DCUC opposed this proposed amendment for four very good reasons:
First and foremost, this proposed amendment was unfair to our military as potential savings would be put into the pocketbooks of bank shareholders versus our military, their families, and the communities in which they live. Plus, both large and community banks were already making record profits according to ongoing FDIC data.
Second, the banks like to argue about an emerging credit union “monopoly” when they currently control over 90% of the market. Yet, even this deception does not pass muster since no one is deprived of quality financial products and services when banks choose to abandon the base. Defense credit unions have successfully filled the gap for many years while banks retain their sizeable market share. Plus, it is not hard to figure out who is really complaining when an installation loses its bank. It is not the troops nor the installation commanders who sign the operating agreements.
Third, all stakeholders need to agree on a path forward that is truly in the best interests of our armed forces. For instance, this issue becomes a slippery slope as other “profit-centered” entities (e.g., DoD contractors) pursue the same benefit. I personally witnessed many DoD contractors attempt the same type of argument(s) throughout my 25-year career in the Air Force. Thus, DCUC continues to urge both the House and Senate Armed Services committees to study the full impact of any specific statutory language which the banks (and others) would seek to establish.
Finally, it is important to stress that banks already have the means to pursue the same no-cost land leases via 10 U.S.C. § 2667. The FY2001 NDAA (P.L. 106-398) gave DoD the authority to accept “in-kind consideration” for leases on military property, including “provision of such other services relating to activities that will occur on the leased property that the Secretary concerned considers appropriate.” Banks have had the ability for nearly 20 years.
In fact, I have participated in several joint meetings at the Under Secretary of Defense-level, where banks were continually advised of this provision. As a former Mission Support Commander who negotiated several public-private partnerships during my command tour, the process takes some work. However, the juice is worth the squeeze. Yet banks are either reluctant to spend the time and effort or have been misled into thinking they should be treated like “not-for-profit” institutions without any restrictions. Who are they kidding?

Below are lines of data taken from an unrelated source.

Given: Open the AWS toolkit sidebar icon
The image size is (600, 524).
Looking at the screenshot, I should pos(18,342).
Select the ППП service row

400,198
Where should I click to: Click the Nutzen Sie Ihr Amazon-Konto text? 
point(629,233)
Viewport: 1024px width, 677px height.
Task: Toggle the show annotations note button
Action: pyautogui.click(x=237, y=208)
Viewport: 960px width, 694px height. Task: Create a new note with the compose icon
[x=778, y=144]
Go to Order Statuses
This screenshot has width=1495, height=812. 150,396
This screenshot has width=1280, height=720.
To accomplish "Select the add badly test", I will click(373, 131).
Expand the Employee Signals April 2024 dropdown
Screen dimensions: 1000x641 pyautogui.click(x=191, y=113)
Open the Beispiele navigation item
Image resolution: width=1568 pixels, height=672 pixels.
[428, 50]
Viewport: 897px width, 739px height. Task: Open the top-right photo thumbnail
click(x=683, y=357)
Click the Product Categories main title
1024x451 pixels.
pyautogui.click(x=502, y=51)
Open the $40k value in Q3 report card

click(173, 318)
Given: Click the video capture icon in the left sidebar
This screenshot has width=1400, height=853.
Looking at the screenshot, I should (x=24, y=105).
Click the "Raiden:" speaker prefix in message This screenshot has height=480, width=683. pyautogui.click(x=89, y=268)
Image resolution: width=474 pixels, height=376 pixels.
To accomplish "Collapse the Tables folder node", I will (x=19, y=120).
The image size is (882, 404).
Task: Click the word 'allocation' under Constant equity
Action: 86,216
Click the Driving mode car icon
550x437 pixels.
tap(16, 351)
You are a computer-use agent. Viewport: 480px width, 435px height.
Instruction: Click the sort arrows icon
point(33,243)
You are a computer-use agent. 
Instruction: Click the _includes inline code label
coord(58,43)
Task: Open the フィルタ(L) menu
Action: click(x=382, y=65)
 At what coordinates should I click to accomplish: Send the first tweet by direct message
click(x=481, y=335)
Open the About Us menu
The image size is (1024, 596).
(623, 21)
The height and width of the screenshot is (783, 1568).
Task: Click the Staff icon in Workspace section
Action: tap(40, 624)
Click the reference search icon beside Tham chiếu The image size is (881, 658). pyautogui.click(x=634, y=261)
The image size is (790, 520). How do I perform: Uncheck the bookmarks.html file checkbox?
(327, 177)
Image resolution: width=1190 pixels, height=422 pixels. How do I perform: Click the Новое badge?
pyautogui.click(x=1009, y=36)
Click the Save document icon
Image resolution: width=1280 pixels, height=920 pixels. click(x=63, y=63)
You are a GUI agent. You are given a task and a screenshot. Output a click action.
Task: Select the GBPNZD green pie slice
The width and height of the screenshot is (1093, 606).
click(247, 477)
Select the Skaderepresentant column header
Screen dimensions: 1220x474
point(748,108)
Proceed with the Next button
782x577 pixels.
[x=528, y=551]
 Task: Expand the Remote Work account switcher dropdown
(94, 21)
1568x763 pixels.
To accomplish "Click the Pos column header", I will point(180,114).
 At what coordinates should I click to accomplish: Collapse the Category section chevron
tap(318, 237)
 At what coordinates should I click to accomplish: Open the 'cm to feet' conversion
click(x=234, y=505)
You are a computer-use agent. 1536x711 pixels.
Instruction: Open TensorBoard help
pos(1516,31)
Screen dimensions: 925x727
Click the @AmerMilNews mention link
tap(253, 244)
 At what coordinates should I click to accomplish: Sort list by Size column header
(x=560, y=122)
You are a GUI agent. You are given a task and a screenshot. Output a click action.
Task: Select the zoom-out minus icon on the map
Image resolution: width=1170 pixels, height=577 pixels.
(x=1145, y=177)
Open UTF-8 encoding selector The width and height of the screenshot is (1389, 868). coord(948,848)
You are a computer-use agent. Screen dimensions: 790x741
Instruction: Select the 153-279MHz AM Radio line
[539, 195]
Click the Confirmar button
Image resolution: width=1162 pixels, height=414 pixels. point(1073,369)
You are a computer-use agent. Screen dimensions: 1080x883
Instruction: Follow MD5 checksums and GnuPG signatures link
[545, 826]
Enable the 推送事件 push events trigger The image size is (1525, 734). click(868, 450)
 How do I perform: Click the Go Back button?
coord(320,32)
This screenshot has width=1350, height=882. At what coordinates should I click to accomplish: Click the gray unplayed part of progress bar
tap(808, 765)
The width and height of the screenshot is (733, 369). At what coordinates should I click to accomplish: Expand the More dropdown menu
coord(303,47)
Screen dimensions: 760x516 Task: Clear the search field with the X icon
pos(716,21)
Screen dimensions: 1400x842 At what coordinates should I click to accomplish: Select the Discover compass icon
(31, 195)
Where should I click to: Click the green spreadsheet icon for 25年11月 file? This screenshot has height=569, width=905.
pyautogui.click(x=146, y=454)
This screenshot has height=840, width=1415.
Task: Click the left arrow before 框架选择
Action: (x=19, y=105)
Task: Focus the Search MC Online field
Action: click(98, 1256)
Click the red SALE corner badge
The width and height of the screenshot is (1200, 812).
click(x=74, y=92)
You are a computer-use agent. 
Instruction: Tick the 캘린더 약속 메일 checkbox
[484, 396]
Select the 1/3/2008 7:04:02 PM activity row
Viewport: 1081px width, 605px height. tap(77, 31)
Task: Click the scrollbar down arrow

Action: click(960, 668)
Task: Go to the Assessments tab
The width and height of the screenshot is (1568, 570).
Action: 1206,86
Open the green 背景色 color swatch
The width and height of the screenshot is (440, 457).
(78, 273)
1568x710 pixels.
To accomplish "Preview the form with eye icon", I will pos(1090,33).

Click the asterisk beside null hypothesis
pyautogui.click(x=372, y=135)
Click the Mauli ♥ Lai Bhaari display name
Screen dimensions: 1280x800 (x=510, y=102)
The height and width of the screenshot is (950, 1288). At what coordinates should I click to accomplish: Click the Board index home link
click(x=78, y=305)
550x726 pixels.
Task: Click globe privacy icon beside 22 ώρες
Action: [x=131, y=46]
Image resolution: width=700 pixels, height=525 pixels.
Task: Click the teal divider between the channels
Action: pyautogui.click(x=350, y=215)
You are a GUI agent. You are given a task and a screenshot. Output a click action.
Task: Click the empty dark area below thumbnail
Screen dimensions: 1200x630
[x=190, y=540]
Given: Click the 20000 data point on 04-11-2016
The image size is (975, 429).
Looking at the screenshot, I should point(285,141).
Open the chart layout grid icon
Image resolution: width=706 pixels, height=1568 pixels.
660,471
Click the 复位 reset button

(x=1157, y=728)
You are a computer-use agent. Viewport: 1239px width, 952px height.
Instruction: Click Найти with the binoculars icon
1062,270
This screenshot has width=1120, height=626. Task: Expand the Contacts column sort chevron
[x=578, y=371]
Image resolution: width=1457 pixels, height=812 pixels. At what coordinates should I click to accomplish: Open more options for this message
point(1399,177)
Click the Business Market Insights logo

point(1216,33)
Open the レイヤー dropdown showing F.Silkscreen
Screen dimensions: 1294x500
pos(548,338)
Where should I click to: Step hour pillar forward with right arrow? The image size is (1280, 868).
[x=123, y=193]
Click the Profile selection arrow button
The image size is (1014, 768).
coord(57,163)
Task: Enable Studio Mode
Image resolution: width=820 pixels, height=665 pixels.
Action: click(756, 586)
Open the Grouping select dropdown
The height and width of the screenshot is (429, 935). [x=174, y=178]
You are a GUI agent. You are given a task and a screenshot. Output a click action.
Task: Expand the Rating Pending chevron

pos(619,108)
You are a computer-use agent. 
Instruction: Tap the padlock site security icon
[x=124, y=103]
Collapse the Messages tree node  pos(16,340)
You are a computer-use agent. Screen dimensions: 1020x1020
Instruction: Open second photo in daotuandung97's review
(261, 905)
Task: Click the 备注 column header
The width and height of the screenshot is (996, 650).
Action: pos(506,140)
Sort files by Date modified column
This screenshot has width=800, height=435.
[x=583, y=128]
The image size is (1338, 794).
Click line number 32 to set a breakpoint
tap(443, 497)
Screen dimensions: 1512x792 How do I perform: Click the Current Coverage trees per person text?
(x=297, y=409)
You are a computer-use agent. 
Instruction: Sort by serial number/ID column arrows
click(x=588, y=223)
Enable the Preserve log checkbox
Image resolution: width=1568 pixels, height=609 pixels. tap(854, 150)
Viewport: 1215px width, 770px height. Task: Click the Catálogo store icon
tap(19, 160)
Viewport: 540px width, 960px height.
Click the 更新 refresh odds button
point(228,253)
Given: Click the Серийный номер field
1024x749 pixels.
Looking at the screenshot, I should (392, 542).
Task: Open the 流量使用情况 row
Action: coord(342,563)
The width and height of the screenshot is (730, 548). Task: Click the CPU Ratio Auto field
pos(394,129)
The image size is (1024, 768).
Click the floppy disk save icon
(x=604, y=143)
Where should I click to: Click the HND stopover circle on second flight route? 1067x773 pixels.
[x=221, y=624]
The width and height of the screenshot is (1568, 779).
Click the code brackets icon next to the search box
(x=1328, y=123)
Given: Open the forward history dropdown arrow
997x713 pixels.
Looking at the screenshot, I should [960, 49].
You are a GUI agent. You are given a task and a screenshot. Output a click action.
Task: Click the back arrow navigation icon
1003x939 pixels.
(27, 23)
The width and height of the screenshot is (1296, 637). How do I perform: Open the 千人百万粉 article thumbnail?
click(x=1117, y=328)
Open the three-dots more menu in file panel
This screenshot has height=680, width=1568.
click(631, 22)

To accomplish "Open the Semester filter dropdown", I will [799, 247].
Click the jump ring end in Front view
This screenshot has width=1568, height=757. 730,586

Fortunately, several members of Congress expressed the same concerns about this proposal to treat banks as “not-for-profit” entities, and the amendment was subsequently rejected.
Despite our strong opposition to banks seeking so-called “parity” with credit unions, the Defense Credit Union Council recognizes the important services that credit unions and banks provide to consumers on military installations. These well-regulated financial institutions offer choices in financial products and services and guard against predatory lending practices. However, DCUC is always concerned with any legislative language that benefits banks by going beyond DoD’s discretionary authority in this area; altering the status quo and thus putting defense credit unions at a disadvantage.
As we move forward, let me state this one more time: defense credit unions do not fear competition from banks, especially on base. We simply put our members first—ahead of profit. If banks want to be treated like credit unions, they need to start acting like not-for-profit credit unions. Equal treatment needs to focus on structure and ethos, not increasing the bank’s profit sustainability. Our service members deserve more!